The sharper edge to traveling in Asia

Korean Comfort Woman confronts Japan at her Korean embassy in Seoul, 24 x 7, 365 days a year

Written By: herbrunbridge - Sep• 30•12

That quiet lady with the bronze tan and the steely gaze is sure causing a lot of trouble for Japan. She’s got the time to sit across the street from Japan’s embassy in Seoul all day and all night, and no one’s going to remove her, either. She’s bolted to the sidewalk. 

She’s a sculpture, and she, the bird on her shoulder, and the empty chair next to her have been sitting across from the Japanese embassy since December, 2011, facing each and every individual who comes and goes through the embassy’s front door. As we write this, 5 buses of Korean riot police are in close proximity, as rumor has it that yet another group of Koreans will protest in favor of a sincere apology from Japan, for kidnapping, buying, or cajoling an estimated 140,000 Korean women to serve as sex slaves for Japanese troops in WWII. They are called halmoni, by the Koreans (meaning ‘grandmothers’), and ‘comfort women’ by the Japanese military. Most were between 13 and 16 years of age, and serviced 30-40 men per day. 

The story’s a good one to know, as you won’t find many Koreans — even those of the younger generation — who profess a lot of love for the Japanese. In World War II, the Japanese military enforced this policy of institutionalized rape of Korean girls. The Japanese have made a habit of trouncing Korean culture, which began before that war. In 1911, under Japanese occupation, the Japanese tore down 90% of Seoul’s historical Gyeongbokgung Palace, just to remind the Koreans that there wasn’t really a Korea anymore. Today, the Koreans are still in the long and expensive process of rebuilding it. Ultimately, Korea couldn’t do much to turn back the clock on these two events which, among many others, have colored Korean national opinion on Japan in general. But we imagine there wasn’t much hand-wringing in Korea when the bombs dropped on Hiroshima and Nagasaki (might as well add Nanking to that list as well). 

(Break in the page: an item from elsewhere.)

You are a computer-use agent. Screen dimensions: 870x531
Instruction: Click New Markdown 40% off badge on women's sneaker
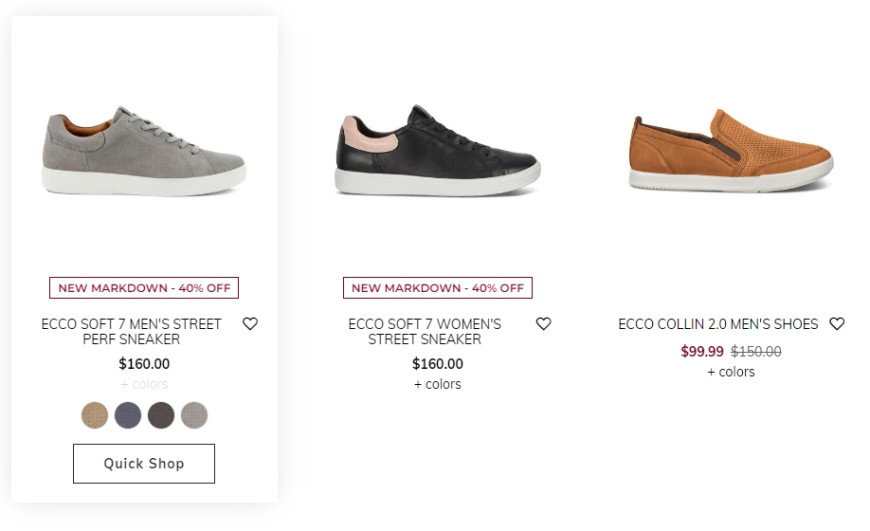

The government of Japan has formally protested that the placement of the statue facing its embassy breaches the Vienna Convention on Diplomatic Relations, and a Japanese politician, Nobuyuki Suzuki, tied his own “protest pole” to another such sculpture in Seoul. The issue is hot, and that’s why there’s police presence of one sort or another at the Japanese Embassy in Seoul these days. Regardless of claims by the Japanese that they’ve made reparations, a lot of Koreans just aren’t buying it. “Rape and kill our women,” they seem to be saying, “and decades later, we’ll still have the issue in front of the eyes of the world.” Great injustices don’t fade away easily. Especially when that bronze lady with the empty chair just sits outside your embassy and stares… and stares… and stares…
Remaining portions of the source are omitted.